WRITTEN PROBLEM 1:
Using the article on Intel and AMD server chips, answer these questions:
(a) In which city was the Intel Developer Forum held this week?
(b) On what process size is the Sandy Bridge microarchitecture based?
(c) How many cores will the first Sandy Bridge chips have?
WRITTEN PROBLEM 2:
Write out everything in the article on Intel and AMD server chips from "The first Sandy" down to "the PC market.", replacing "laptop" with "notebook".

## Begin TEXT SECTION

Aspen
Oakridge Top Right
HPCwire

Since 1986 - Covering the Fastest Computers
in the World and the People Who Run Them

Language Flags

Visit additional Tabor Communication Publications

Datanami
Digital Manufacturing Report
HPC in the Cloud
Green Computing Report

Tabor Communications
Corporate Video

Intel, AMD Gear Up for 2011 Server Chip Battle


Although 2010 still has a few months left to go, the competition in the x86 server processor arena for 2011 is already setting up to be a knock-down, drag-out fight. Both AMD and Intel are introducing new high-end server chips with revamped microarchitectures next year, and, at the same time, upping the core counts over their previous generation products. At a time when AMD is looking to make up lost market share, Intel is hoping to expand its dominance in the x86 server market.

This week at the Intel Developer Forum (IDF) extravaganza in San Francisco, Intel had the opportunity to provide some more tidbits about its next generation "Sandy Bridge" server processors, but chose to concentrate mostly on the client-side products and applications. This was a practical choice, given that the chipmaker is planning to launch two of its most interesting products later this year: the new "Tunnel Creek," Atom E600 SoC processors for embedded apps and the first "Sandy Bridge" processors with integrated graphics for PCs.

Sandy Bridge, which represents the 32nm-based microarchitecture upgrade from Nehalem, will end up in Xeon server parts as well, but these chips are not expected to ship until well into 2011. They'll be meeting AMD's 32nm "Interlagos" Opteron CPUs in roughly the same timeframe.

The first Sandy Bridge chips, which Intel talked up at IDF, are destined for desktop and laptop platforms and will sport two or four cores along with an integrated graphics engine. The new design will include a new high bandwidth, low latency "ring" interconnect that enables the integrated graphics unit to share cache with the CPU cores. In general, Intel's CPU-GPU design mimics AMD's Fusion processor architecture, also initially targeted to the PC market.

## End TEXT SECTION
## Begin DATA ROWS

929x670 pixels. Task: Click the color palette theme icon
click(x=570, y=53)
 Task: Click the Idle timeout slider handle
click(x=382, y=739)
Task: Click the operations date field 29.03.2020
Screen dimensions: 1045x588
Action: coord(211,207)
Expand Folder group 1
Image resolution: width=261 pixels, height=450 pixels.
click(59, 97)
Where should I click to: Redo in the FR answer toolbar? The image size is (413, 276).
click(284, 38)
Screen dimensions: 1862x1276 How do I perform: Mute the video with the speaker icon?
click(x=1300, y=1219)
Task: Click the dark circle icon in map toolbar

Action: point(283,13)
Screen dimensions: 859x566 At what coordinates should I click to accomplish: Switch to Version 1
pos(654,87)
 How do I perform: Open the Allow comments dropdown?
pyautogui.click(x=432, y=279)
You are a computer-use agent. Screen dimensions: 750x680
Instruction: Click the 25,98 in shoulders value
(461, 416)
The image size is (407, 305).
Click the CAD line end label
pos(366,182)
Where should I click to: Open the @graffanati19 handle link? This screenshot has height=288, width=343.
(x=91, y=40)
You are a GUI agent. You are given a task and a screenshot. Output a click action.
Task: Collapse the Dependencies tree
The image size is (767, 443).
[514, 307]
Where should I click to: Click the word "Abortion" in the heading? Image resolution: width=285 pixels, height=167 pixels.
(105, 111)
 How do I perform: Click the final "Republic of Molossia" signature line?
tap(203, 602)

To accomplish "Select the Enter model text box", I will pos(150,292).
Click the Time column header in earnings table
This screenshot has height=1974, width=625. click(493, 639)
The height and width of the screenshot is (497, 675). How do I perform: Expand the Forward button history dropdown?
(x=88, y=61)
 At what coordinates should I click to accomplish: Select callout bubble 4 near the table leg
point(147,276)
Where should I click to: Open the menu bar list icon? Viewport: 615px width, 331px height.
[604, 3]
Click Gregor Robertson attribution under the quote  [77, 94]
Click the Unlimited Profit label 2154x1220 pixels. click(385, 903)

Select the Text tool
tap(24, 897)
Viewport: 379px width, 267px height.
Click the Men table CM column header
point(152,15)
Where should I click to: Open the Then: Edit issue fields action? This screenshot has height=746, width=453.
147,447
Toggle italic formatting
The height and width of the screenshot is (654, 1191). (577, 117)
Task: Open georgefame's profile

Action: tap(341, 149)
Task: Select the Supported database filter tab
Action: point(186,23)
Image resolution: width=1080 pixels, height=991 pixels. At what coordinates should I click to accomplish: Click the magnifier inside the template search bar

## End DATA ROWS

WRITTEN SOLUTION 1:
(a) San Francisco
(b) 32nm
(c) Two or four

WRITTEN SOLUTION 2:
The first Sandy Bridge chips, which Intel talked up at IDF, are destined for desktop and notebook platforms and will sport two or four cores along with an integrated graphics engine. The new design will include a new high bandwidth, low latency "ring" interconnect that enables the integrated graphics unit to share cache with the CPU cores. In general, Intel's CPU-GPU design mimics AMD's Fusion processor architecture, also initially targeted to the PC market.